Первостепенную роль в долгой истории интимных переживаний играет такой символ, как сердце. Его выгравированные, скульптурные, нарисованные и живописные изображения всегда так или иначе отсылают к внутреннему миру, обнаруживая при этом свою глубинную неоднозначность: что именно перед нами — выражение религиозных чувств? символ отваги? любви? Когда мы имеем дело с аристократией, то изображения такого рода безусловно ассоциируются с любовью, сакральной или профанной. При этом они всегда остаются обозначением «внутреннего» чувства, будь то страсть или особая привязанность. Но и те, кто украшал изображением сердца свои шпаги, кольца, одежды или книги, и те, кто неловко вырезал его над свой дверью в качестве оберега, обычно не задумывались о его точном символическом значении.
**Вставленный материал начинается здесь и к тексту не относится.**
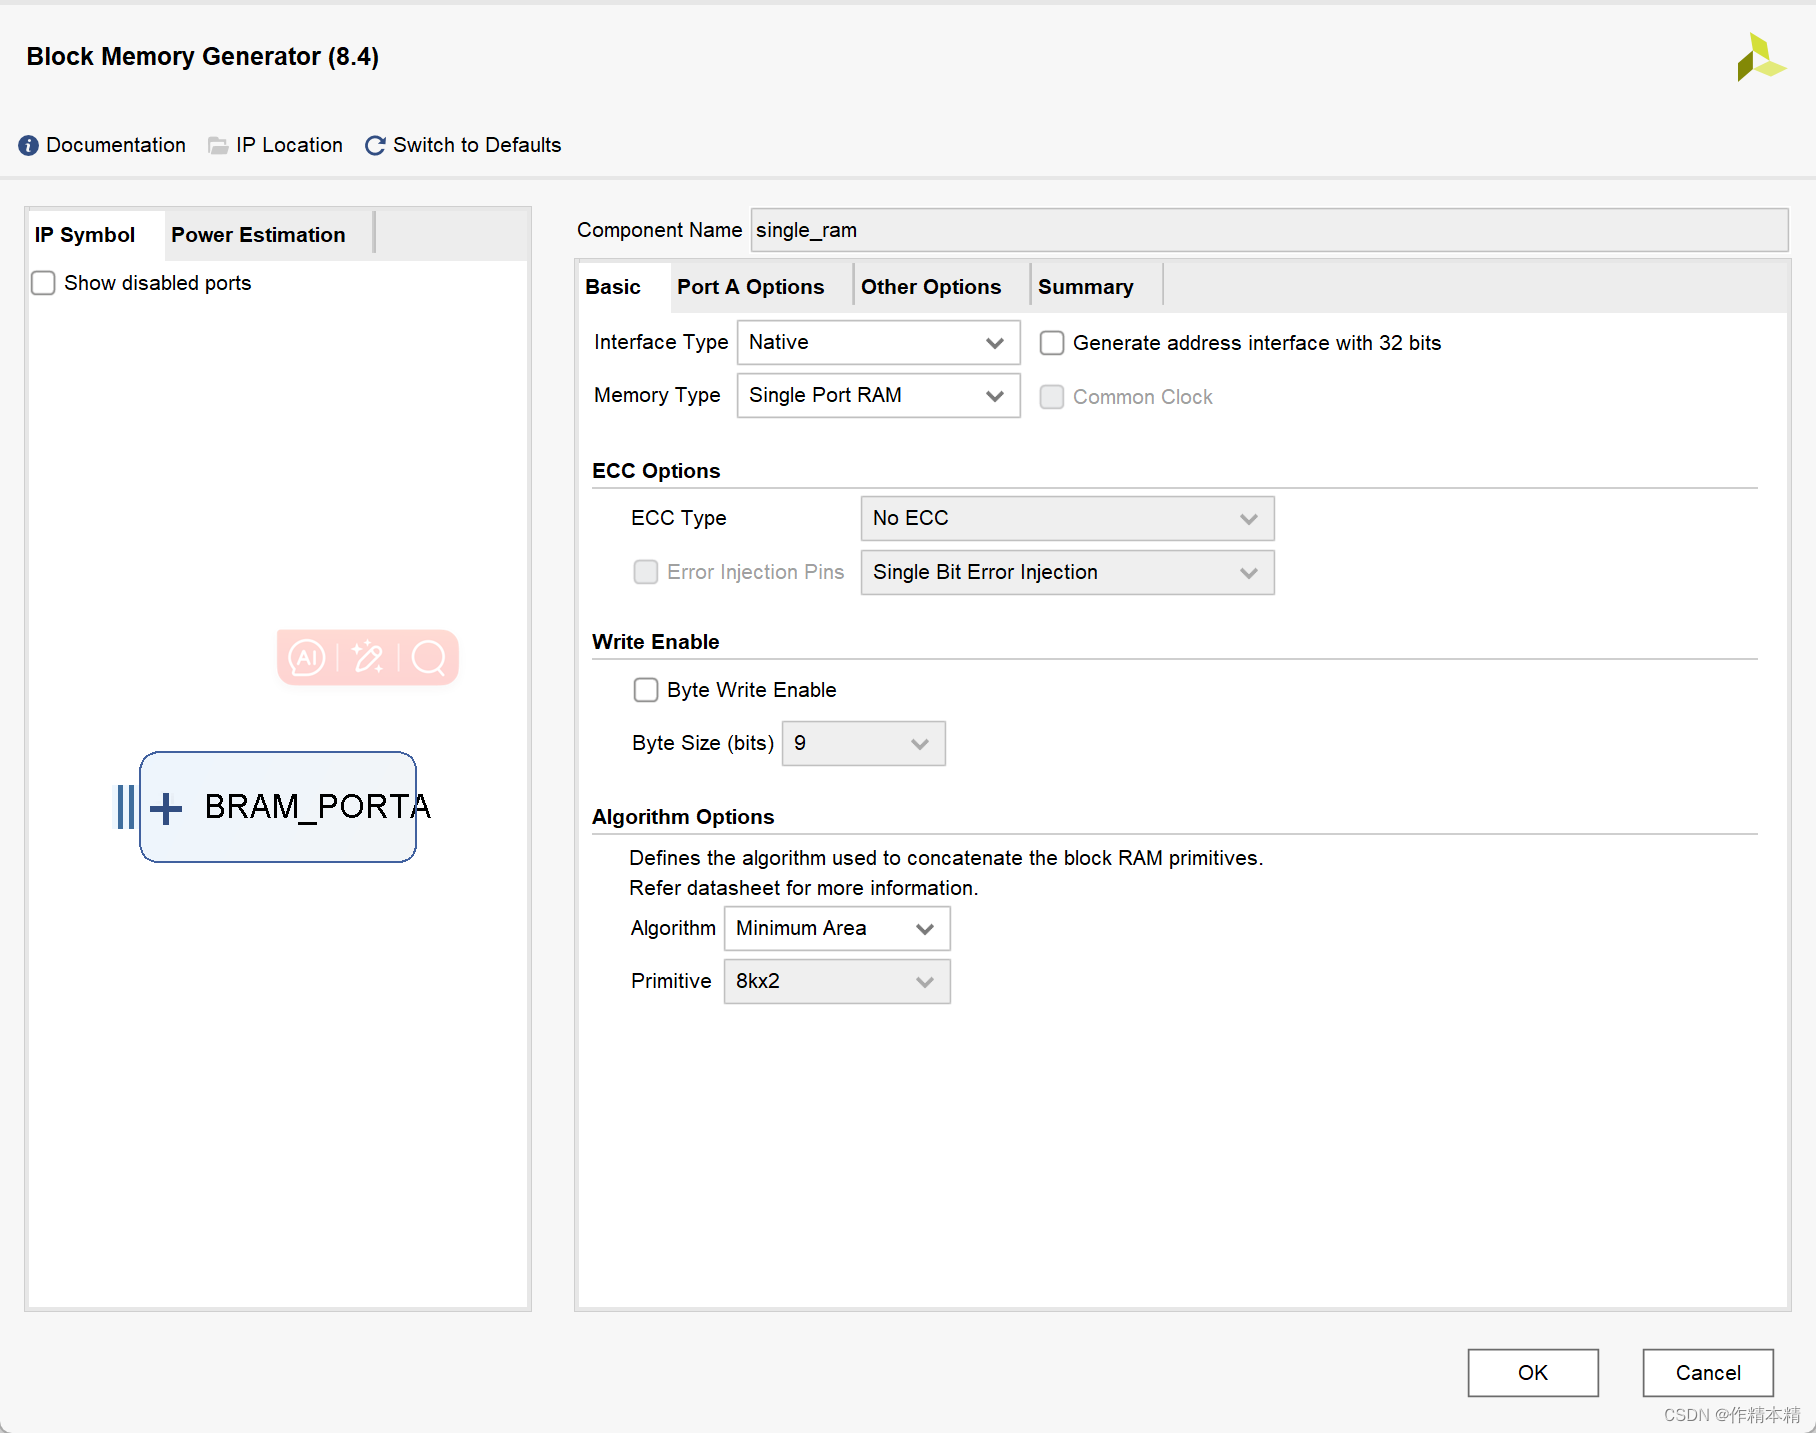This screenshot has width=1816, height=1433.
Task: Open the Interface Type dropdown
Action: (878, 343)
Для них было важно сохранить материальное воспоминание — сувенир, отсылающий к прошлому, но находящийся в настоящем и напоминающий об интимном событии или чувстве. Такой метод самопознания через соприкосновение с воспоминанием–сувениром становится в Новое время все более частым и эмоционально сложным.

Реликвии

Параллельно с банализацией интимных знаков и коллекционированием воспоминаний–сувениров благодаря своеобразному технологическому прорыву возникает возможность сохранять — в буквальном смысле — тело близкого существа. С давних пор приватное религиозное чувство подпитывалось интимным соприкосновением с материальными «сувенирами», именуемыми реликвиями. Храмы — дома Господа — были заполнены реликвиями, благодаря которым верующие устанавливали внутреннюю связь с Ним. У королевских и аристократических родов вплоть до 1700‑х годов часто встречался обычай хоронить сердце покойного отдельно от тела, в значимом для него и для его близких месте.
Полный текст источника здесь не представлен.